Ci racconti il suo processo creativo. Ci sono luoghi particolari in cui va a cercare l’ispirazione?
«Quando voglio scrivere qualcosa di nuovo mi metto in viaggio, proprio come facevano una volta i pellegrini. Partire è il primo passo per imbattersi in un’occasione e in un incontro che possono far nascere un testo o una sonorità speciali. Sono le persone e i luoghi inaspettati che mi aiutano a crescere e creare. La definirei una specie di reazione a catena».

Quanto contano gli affetti e i sentimenti nella sua musica?
«L’amore è una specie di “guscio”. Anche nell’etimologia della parola Eden è contenuto il concetto di “recinto”. Questo vuol dire che il nostro paradiso è qualcosa di limitato e protetto. Però, è anche vero che quando le  frontiere sono custodite le civiltà fioriscono, hanno risorse per occuparsi anche del bello, costruire templi, dedicarsi alle cose apparentemente inutili, ma che si rivelano più nobili».

Lei fa molti riferimenti alla Bibbia. Quanto l’affascinano i testi sacri?
«Delle Sacre Scritture mi colpisce soprattutto il linguaggio, che è fortissimo, pieno di visioni e immaginazione. In più è un modo di esprimersi solenne e magico. Un po’ come accade in Moby Dick che per me è quasi un testo sacro...».

Se potesse suonare con uno dei musicisti di ieri o di oggi che apprezza particolarmente, chi sceglierebbe?
«Ho lavorato con il greco Psarantonis e mi basta. Lo considero una specie di Zeus con la lira. Viene da Creta, l’isola del Minotauro, scrive canzoni che hanno versi surreali e in sintonia con il mio mondo. Finora sono stato molto fortunato con gli artisti che ho incontrato. Per esempio, in Marinai, profeti e balene, il gruppo degli uomini-pesce è il migliore che si possa desiderare, insieme al coro di voci femminili. Mi piace sempre esibirmi accompagnato da un coro perché amplifica la solitudine del protagonista. È una scelta che dà un tono epico alla musica».

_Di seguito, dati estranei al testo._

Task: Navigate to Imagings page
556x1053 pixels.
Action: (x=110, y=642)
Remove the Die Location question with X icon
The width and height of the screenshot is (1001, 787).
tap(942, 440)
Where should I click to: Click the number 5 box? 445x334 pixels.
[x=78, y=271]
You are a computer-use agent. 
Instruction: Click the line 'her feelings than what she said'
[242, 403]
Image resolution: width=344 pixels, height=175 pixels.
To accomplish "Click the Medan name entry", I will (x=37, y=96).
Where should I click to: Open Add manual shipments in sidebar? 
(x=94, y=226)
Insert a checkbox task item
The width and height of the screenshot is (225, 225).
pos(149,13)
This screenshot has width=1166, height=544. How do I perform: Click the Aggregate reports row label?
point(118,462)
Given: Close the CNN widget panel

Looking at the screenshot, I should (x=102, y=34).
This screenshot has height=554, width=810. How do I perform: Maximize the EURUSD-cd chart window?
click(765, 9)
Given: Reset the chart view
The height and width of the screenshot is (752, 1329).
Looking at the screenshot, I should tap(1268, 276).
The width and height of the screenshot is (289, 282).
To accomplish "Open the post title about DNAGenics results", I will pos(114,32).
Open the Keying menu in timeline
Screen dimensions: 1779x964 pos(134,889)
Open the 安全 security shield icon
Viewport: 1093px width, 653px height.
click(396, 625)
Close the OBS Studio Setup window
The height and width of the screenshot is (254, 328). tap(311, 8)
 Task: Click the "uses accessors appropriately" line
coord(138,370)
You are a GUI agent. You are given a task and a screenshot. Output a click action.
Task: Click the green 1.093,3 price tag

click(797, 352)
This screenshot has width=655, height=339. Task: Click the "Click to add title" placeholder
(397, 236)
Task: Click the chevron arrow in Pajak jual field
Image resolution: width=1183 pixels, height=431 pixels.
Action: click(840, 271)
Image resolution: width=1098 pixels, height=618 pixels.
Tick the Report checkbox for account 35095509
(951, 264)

Il 14 dicembre compirà 47 anni. C’è un oggetto che le piacerebbe ricevere in regalo?
«Ho sempre amato gli organi, quelli grandi e corredati da molte luci, perfetti per accompagnare le fiabe in un mese, dicembre, suggestivo per raccontarle. Come vede non riesco proprio a fare a meno della musica. Ma anche della fantasia».